Originally Posted By: Virtus_Probi
I had a semiconductor physics professor in college who told us that the first person who mastered blue LEDs would become a billionaire because that would allow super TVs to be built with tiny RGB LED pixels. Imagine my dismay when I learned that the first LED TVs only used that technology as a backlight source for an LCD...I think even now only a prototype TV from Sony actually works the way my professor envisioned it, even OLEDs rely on filters to make colors from white sources.
I remember the first time I heard about blue LEDs. I was thinking what would be the use other than maybe different indicator lights.
There are all sorts of things that sound interesting in theory, but the key is overcoming manufacturing obstacles. LCDs with filters and backlights can be manufactured pretty easily these days. Silicon isn't even the ideal semiconductor, but the consistency and costs of manufacturing are why it still dominates.

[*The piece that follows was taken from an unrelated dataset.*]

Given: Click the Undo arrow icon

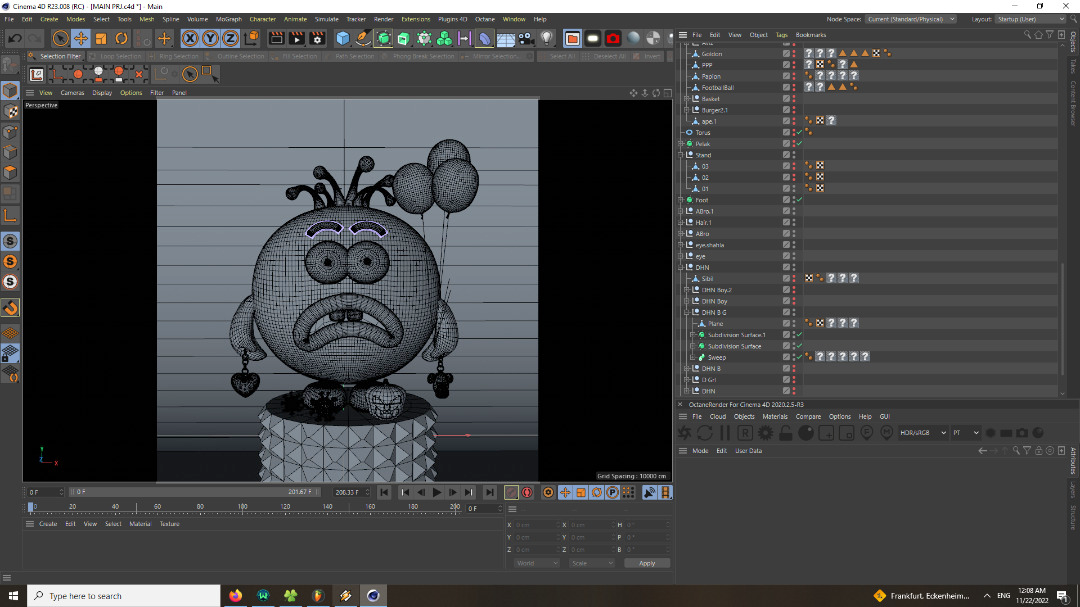Looking at the screenshot, I should click(x=15, y=38).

I remember being shown a microscopic cross-section of a silicon oxide layer next to oxide grown on GaAS, and it was pretty clear that it was far easier to work with silicon.

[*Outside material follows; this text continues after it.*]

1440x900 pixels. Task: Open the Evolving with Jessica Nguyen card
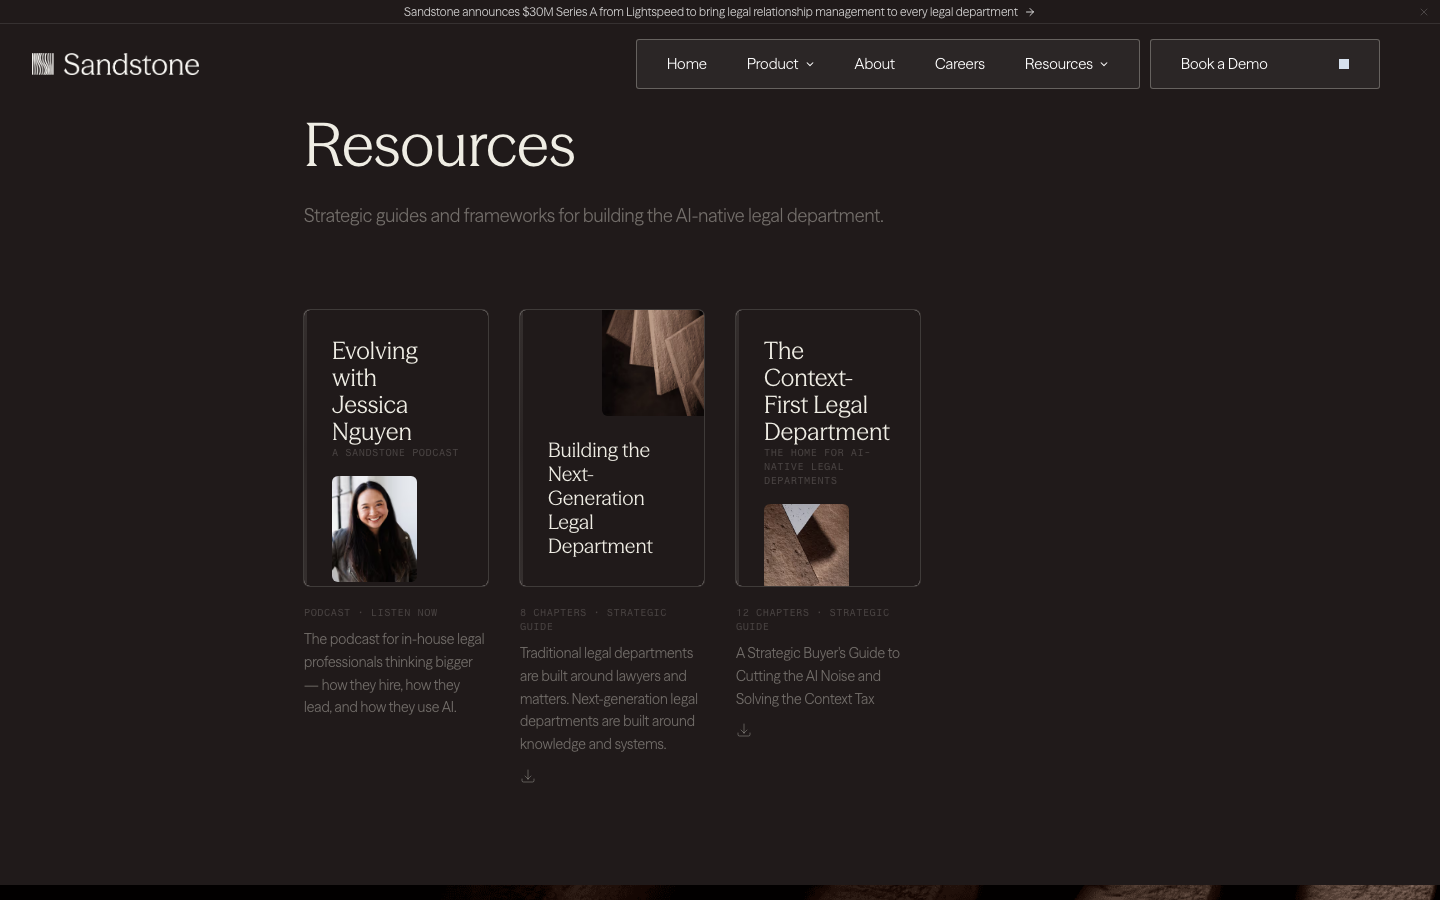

One of the more interesting uses I've heard of for LEDs is Dolby Labs professional studio displays. They come with a pretty standard, high quality 42" LCD, but the backlight consists of over a thousand individually controlled RGB LED sets.
Quote:
https://www.dolby.com/us/en/professional/cinema/products/prm-4220.html
https://www.dolby.com/us/en/professional...rm-4220-FAQ.pdf
How can the Dolby Professional Reference Monitor achieve true black levels with exceptional dark detail, precise color accuracy, wide dynamic range, and a high contrast ratio when other flat-panel monitors cannot?
The backlight of the Dolby Professional Reference Monitor consists of 1,500 RGB LED triads, with the light from each red, green, and blue element independently controlled frame by frame to create a full-color image. This image, together with the image on the LCD panel, produces the final image—one of extended dynamic range with the widest and most accurate color gamut available in a flat-panel monitor.